## Work instruction
Of the entries below, copy only those lines that contain the word "agent".

## Records shown
-.-.-

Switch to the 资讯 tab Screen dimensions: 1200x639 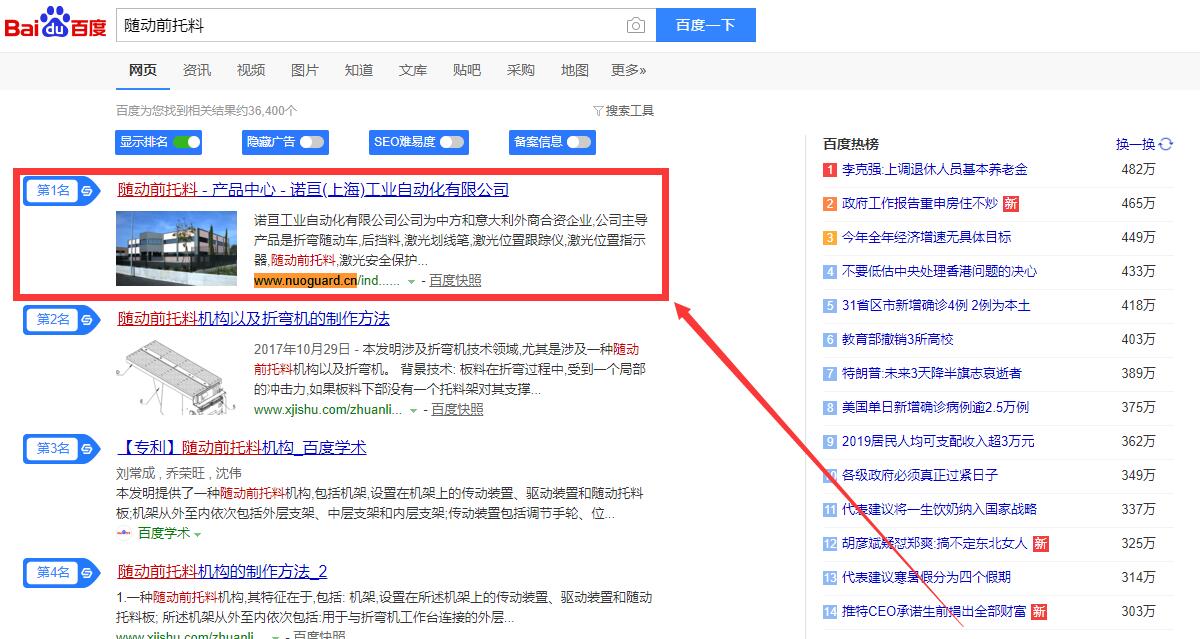pos(197,70)
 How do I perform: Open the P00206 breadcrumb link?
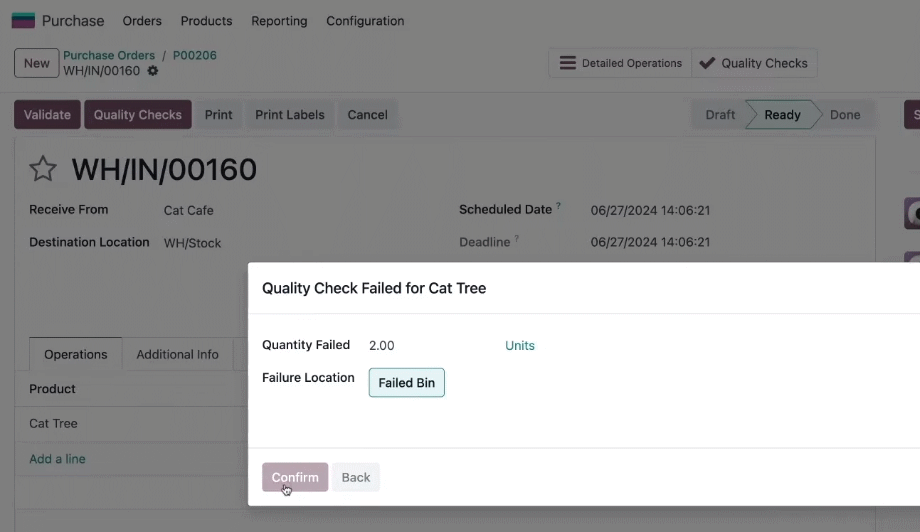(x=195, y=55)
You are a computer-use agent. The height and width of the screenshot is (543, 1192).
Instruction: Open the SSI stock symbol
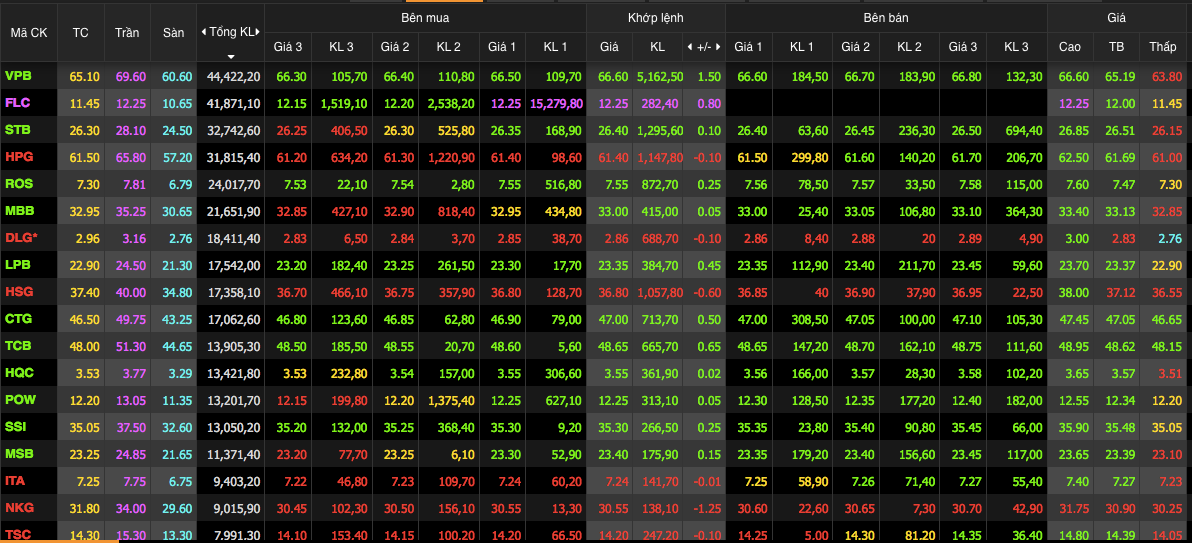(16, 427)
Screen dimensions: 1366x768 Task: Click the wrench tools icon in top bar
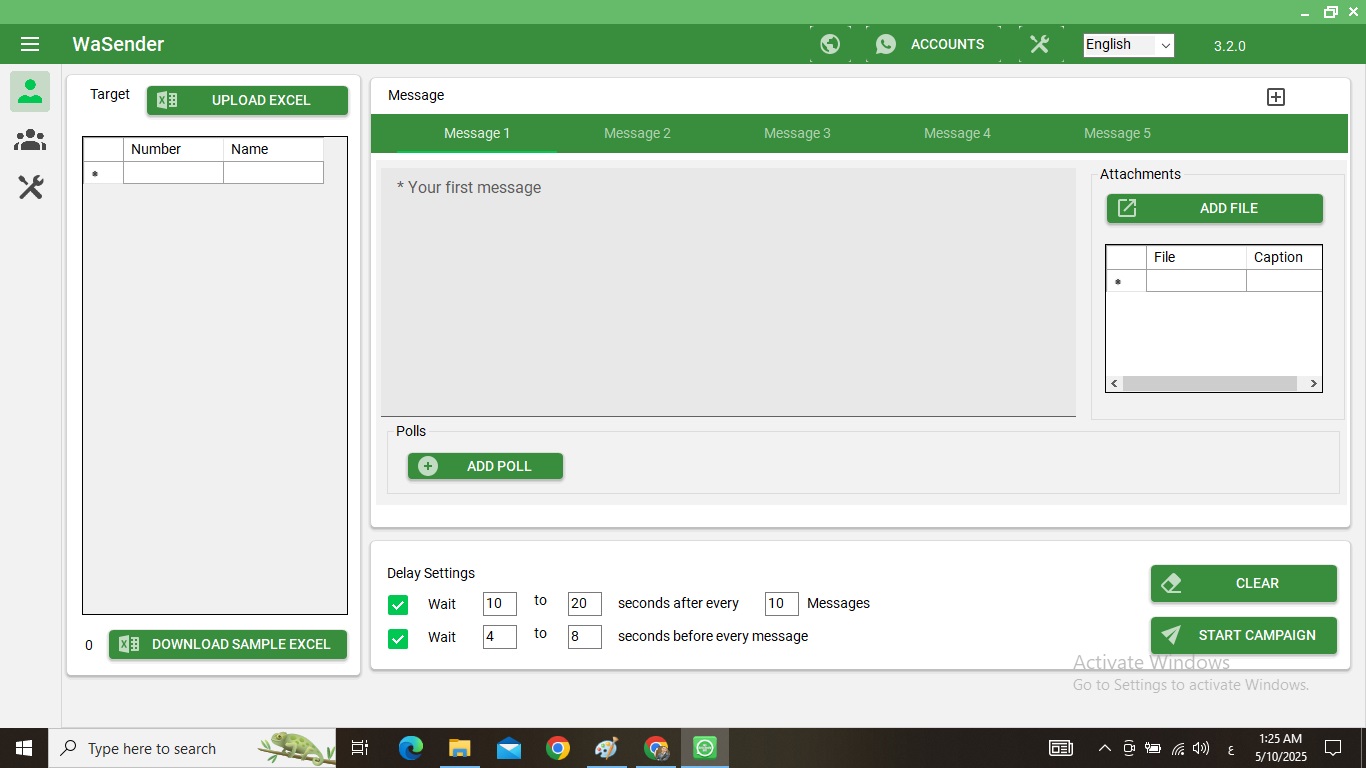pos(1039,44)
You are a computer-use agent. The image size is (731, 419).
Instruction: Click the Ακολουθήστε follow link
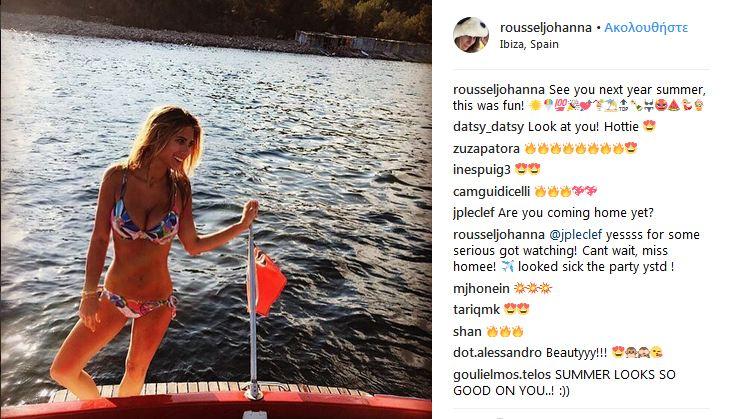(646, 27)
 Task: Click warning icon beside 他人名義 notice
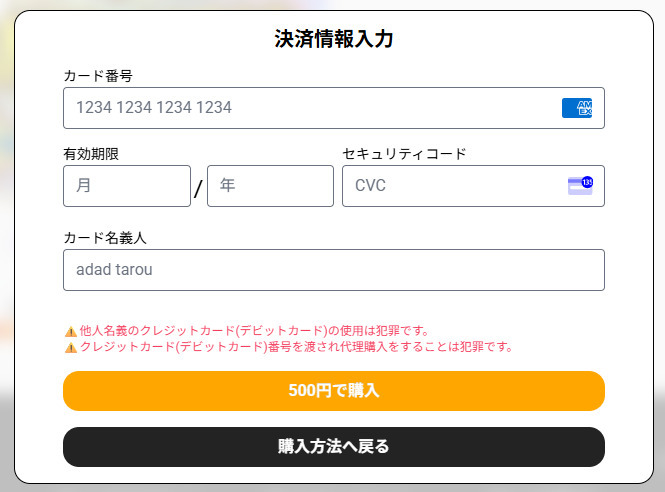tap(70, 331)

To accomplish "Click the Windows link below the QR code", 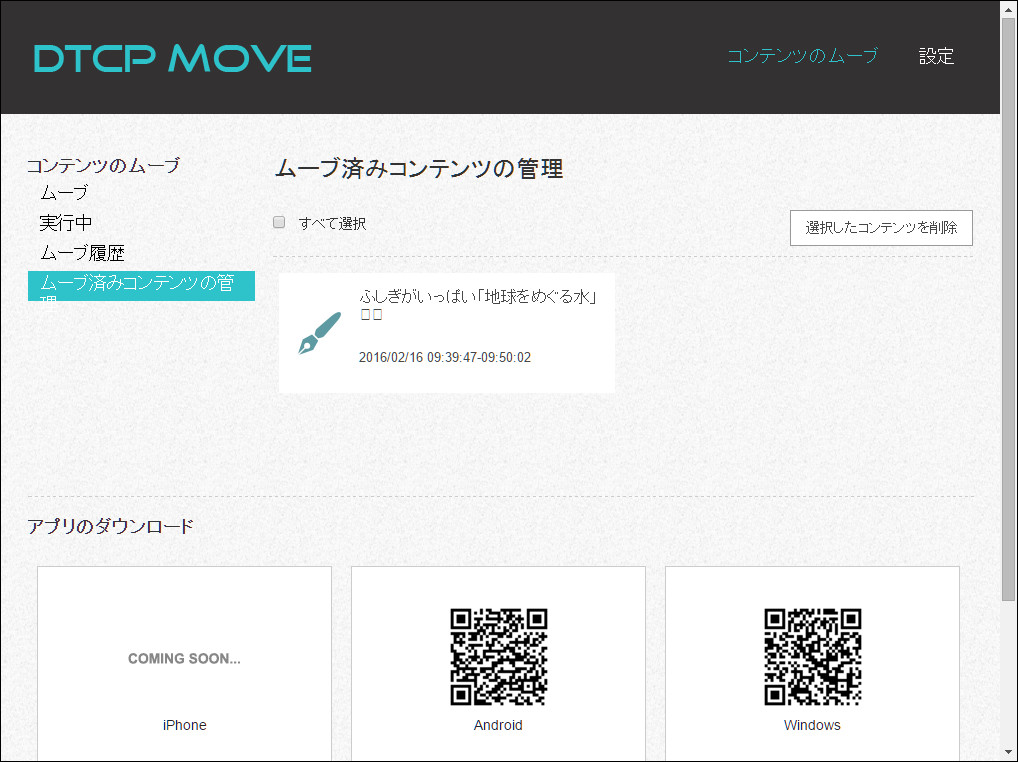I will tap(811, 725).
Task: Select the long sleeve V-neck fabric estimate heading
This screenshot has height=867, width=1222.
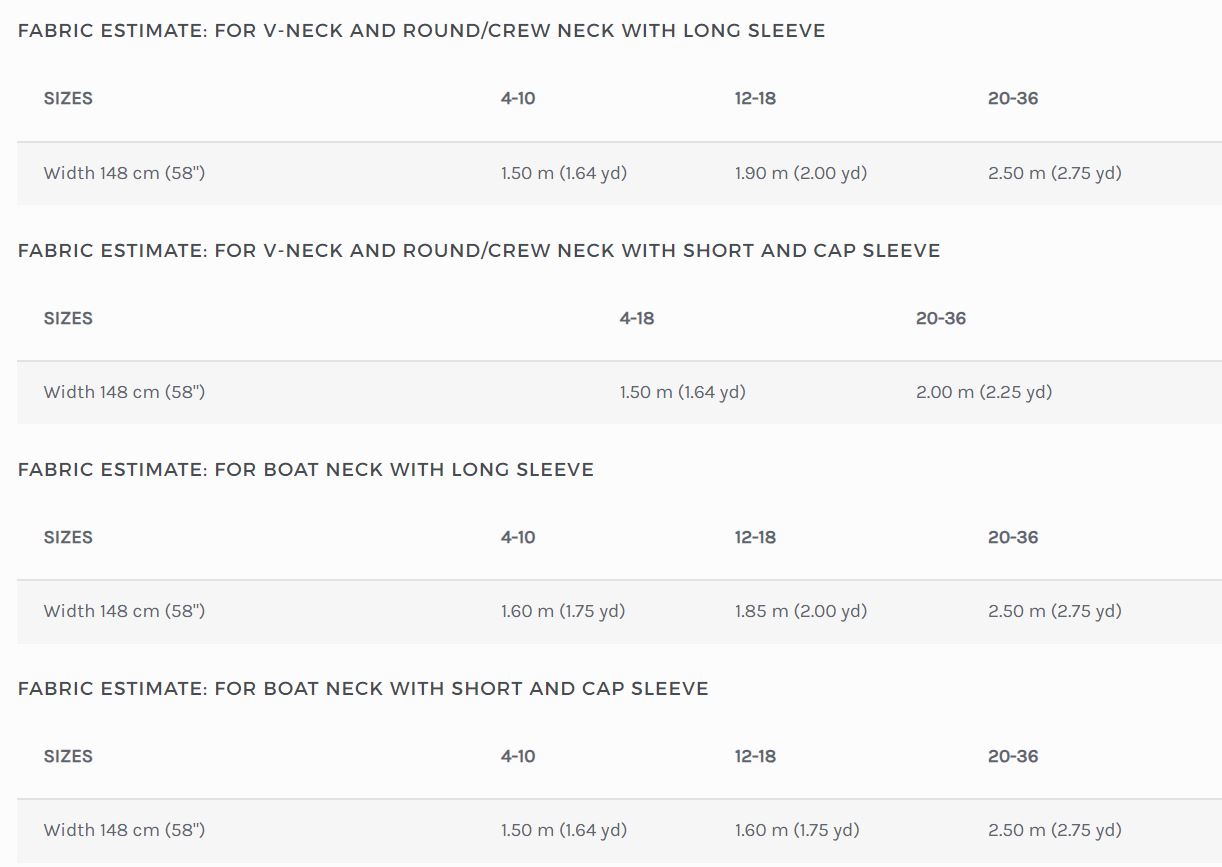Action: click(x=421, y=31)
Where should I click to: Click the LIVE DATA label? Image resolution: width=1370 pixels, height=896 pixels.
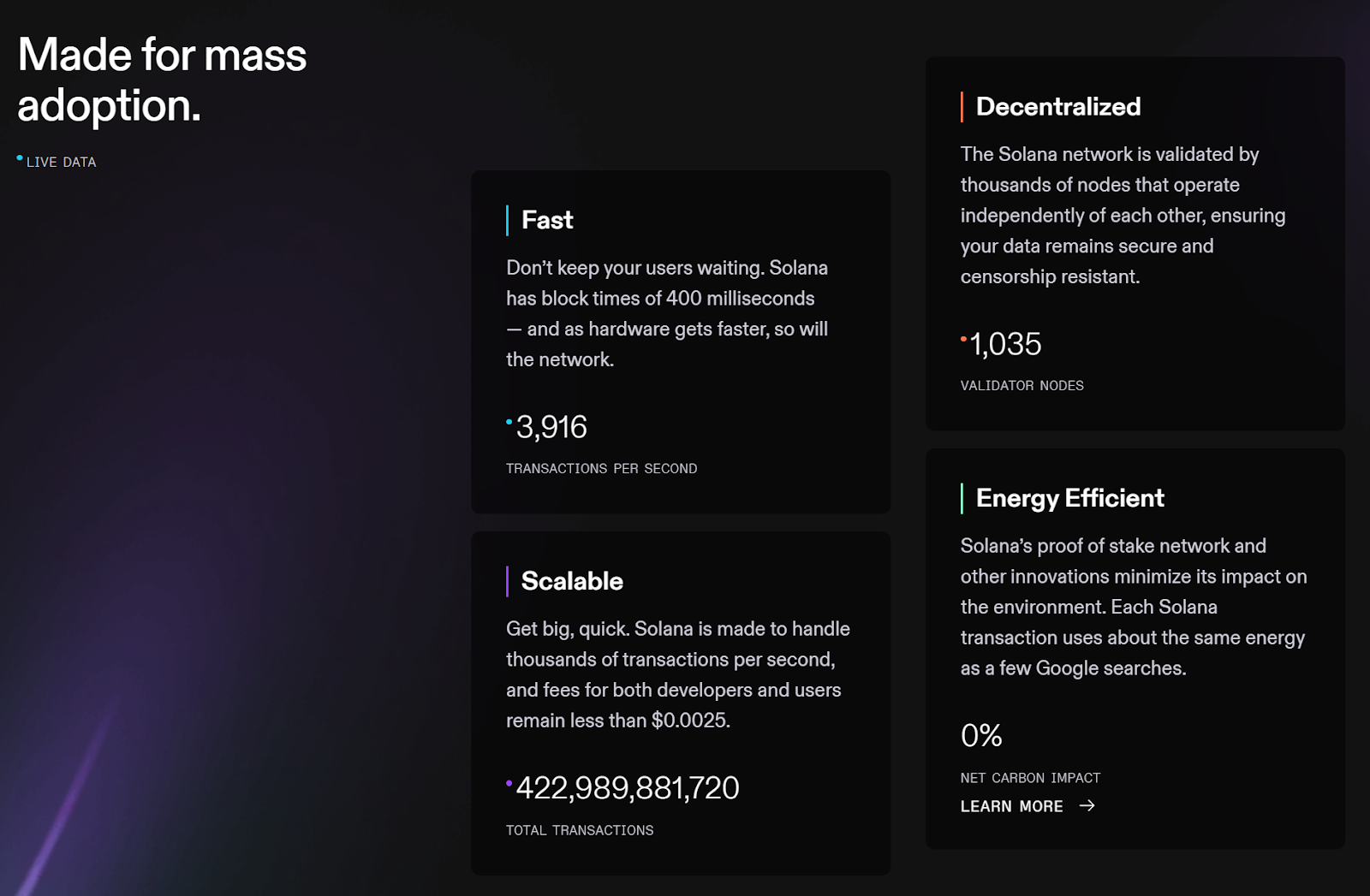coord(61,162)
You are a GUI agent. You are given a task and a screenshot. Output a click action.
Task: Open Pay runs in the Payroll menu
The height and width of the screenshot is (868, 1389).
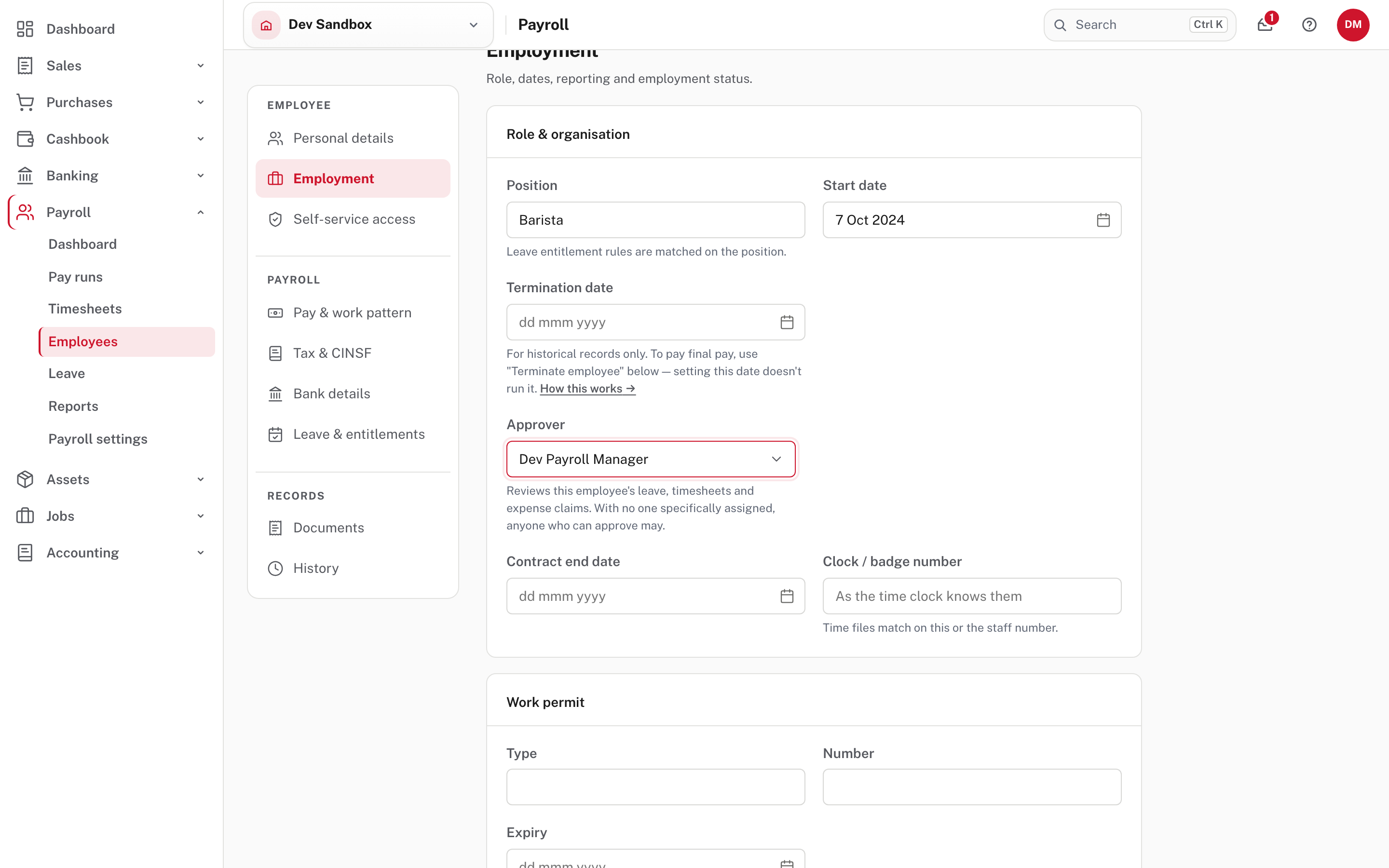click(x=75, y=277)
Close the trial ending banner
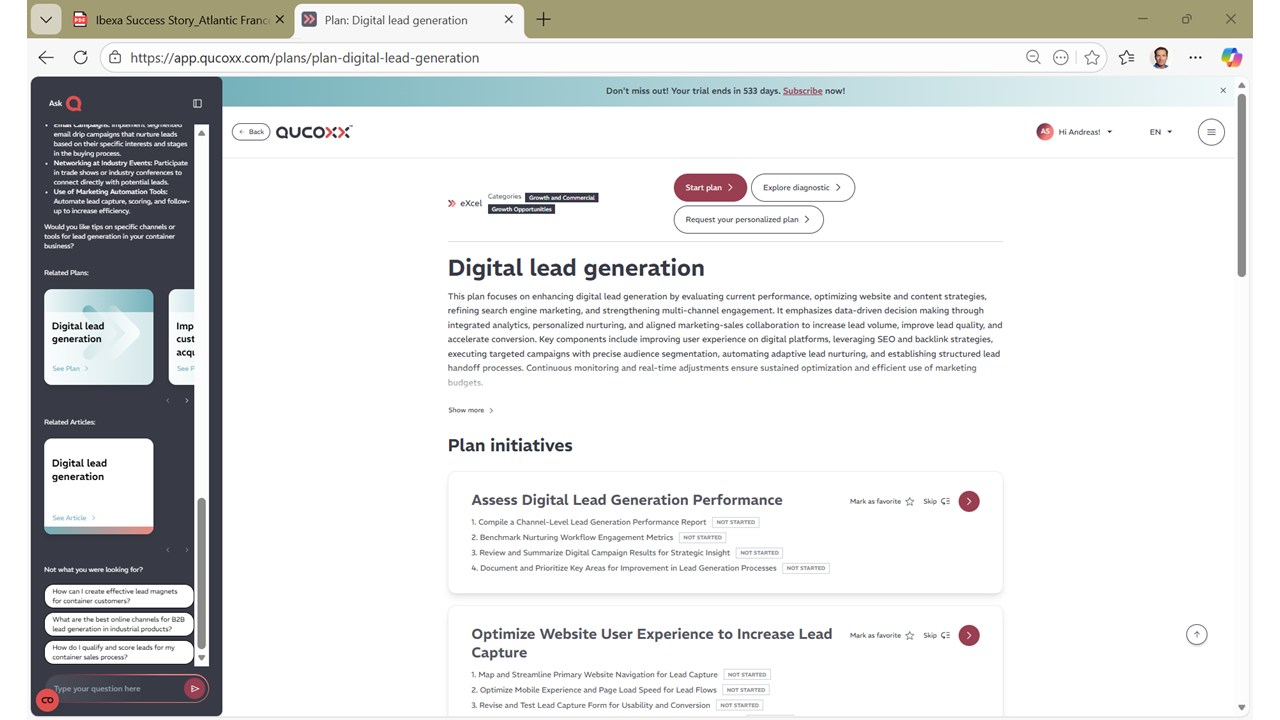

-.-.-

## Solution to the problem
You are a computer-use agent. The height and width of the screenshot is (543, 1192).
You are a computer-use agent. The image size is (731, 419).
You are a GUI agent. You are given a task and a screenshot. Output a click action.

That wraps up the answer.